The peculiar technique of revolution made of the revolutionary a specialist who was unfitted for all other work.

This remarkable terrorist occultisms had a powerfully stimulating effect upon the revolutionaries and upon the population at large, for the mysterious, the unforeseen, the inalculable, has ever a strange power.

In his occultism and mysticism, the Russian revolutionary was a zealot, a fanatical autocrat, a revolutionary tsar. Such was Bakunin. Despite his democratic program and his socialistic ideals, the revolutionary, no less than his adversary, was an aristocrat.

In conjunction with revolutionary occultism, there developed a species of revolutionary augurship, and not inaptly did Herzen describe as a new priestly caste, the revolutionary minority which desired to lead the European majority. This augurship readily passed over into Machiavellianism and Jesuitry; a Nečaev was produced as soon as the terrorist outrage ceased to be a duel and became a murder.

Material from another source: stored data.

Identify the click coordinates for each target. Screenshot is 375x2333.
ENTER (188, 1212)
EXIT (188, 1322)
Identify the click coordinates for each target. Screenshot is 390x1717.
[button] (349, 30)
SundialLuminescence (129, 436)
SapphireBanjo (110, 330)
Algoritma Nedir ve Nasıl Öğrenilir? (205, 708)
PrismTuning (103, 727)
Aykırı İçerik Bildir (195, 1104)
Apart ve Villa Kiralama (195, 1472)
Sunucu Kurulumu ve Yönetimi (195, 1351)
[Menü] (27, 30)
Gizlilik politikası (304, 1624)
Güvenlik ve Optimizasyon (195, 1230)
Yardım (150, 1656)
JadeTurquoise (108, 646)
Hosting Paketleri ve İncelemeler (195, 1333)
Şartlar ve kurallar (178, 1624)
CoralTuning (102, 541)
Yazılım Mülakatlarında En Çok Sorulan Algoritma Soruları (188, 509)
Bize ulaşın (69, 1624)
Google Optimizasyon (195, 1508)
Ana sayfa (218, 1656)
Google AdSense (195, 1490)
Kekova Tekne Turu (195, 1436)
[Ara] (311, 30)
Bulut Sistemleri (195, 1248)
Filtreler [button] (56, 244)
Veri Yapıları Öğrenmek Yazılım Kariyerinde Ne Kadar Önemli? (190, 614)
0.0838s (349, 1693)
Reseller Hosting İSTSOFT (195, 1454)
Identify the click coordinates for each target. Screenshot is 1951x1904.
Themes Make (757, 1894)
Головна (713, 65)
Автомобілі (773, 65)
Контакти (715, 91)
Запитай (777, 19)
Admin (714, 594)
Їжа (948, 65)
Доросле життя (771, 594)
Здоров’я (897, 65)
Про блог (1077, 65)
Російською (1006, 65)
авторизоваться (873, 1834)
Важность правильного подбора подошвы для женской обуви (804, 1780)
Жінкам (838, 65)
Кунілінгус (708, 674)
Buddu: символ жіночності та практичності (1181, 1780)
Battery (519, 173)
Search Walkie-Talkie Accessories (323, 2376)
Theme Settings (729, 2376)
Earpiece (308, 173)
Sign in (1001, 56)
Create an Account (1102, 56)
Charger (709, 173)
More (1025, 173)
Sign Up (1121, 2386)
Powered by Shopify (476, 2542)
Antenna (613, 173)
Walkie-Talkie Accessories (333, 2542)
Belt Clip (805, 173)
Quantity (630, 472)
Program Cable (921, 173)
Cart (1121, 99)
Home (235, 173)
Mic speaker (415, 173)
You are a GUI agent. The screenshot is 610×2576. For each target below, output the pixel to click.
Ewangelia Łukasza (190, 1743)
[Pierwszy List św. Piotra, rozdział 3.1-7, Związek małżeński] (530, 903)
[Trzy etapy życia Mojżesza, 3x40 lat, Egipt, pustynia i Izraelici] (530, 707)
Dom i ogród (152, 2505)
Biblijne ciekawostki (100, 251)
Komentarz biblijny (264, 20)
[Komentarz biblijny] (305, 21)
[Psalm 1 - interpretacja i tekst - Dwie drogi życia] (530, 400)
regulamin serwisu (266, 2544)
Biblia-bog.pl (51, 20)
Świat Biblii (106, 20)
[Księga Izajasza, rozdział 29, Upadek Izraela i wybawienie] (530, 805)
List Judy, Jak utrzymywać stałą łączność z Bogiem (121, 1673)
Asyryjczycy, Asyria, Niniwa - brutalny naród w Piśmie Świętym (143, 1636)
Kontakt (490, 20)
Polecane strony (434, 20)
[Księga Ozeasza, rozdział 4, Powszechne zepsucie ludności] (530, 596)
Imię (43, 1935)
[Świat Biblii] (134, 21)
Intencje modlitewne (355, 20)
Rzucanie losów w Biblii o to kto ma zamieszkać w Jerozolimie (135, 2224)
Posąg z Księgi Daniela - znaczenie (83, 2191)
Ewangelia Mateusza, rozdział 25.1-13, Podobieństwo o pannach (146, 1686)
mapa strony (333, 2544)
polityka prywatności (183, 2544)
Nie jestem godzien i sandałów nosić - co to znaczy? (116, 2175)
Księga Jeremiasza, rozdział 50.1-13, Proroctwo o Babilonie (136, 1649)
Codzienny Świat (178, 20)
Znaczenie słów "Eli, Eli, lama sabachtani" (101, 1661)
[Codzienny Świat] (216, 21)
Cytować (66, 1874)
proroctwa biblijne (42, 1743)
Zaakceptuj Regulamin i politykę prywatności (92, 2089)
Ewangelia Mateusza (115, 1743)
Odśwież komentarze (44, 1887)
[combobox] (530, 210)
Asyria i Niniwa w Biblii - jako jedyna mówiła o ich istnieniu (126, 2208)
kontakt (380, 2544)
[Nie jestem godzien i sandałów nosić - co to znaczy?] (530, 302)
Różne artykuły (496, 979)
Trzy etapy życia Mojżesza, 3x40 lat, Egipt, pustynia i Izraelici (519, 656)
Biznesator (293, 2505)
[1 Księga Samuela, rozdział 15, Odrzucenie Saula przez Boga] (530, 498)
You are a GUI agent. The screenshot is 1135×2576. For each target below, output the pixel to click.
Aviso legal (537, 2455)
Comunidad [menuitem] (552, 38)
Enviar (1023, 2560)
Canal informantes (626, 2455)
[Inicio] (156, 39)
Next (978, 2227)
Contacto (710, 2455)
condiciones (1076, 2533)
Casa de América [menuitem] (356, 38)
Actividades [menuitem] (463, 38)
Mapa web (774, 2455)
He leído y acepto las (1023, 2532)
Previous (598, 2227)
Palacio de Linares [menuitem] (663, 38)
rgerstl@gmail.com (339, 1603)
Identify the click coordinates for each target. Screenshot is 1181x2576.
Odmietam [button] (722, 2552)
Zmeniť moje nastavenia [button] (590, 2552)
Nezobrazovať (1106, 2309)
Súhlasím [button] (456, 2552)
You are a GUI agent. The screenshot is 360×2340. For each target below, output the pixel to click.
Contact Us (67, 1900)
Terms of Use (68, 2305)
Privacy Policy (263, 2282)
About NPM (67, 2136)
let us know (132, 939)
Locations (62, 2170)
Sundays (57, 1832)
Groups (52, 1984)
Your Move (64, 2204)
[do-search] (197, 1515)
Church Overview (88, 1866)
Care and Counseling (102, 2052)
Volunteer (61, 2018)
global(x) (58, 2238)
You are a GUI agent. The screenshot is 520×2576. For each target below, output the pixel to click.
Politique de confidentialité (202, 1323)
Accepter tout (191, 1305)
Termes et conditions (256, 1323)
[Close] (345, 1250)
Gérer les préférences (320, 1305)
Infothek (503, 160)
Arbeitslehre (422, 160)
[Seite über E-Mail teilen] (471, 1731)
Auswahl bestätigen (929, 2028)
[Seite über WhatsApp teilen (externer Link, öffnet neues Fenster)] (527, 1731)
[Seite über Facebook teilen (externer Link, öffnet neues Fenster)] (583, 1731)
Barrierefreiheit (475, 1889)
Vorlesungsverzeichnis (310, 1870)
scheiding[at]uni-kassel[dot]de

The revolutionists, as we learn from Lavrov's utterances concerning falsehood, felt how delicate, how terrible, was the situation; and was it not terrible that the revolutionary, who was willing to stake his life unhesitatingly, should in his tactical caution be constrained to falsehood and misrepresentation? The executive committee did no doubt as a rule inform its victims that sentence of death had been passed upon them, but the actual outrage had to be planned and carried out with the utmost secrecy. This hero, this martyr, was one who must be prepared to lie unceasingly. But indeed we shall do well to remember that the hero's death on the field of battle is supplemented by the death of the spy. The Trojan war knew, not Hector alone, but also Ulysses. The revolution, revolutionary organisation, has its tacticians and diplomatists as well as its technicists. It has, moreover, its bureaucrats.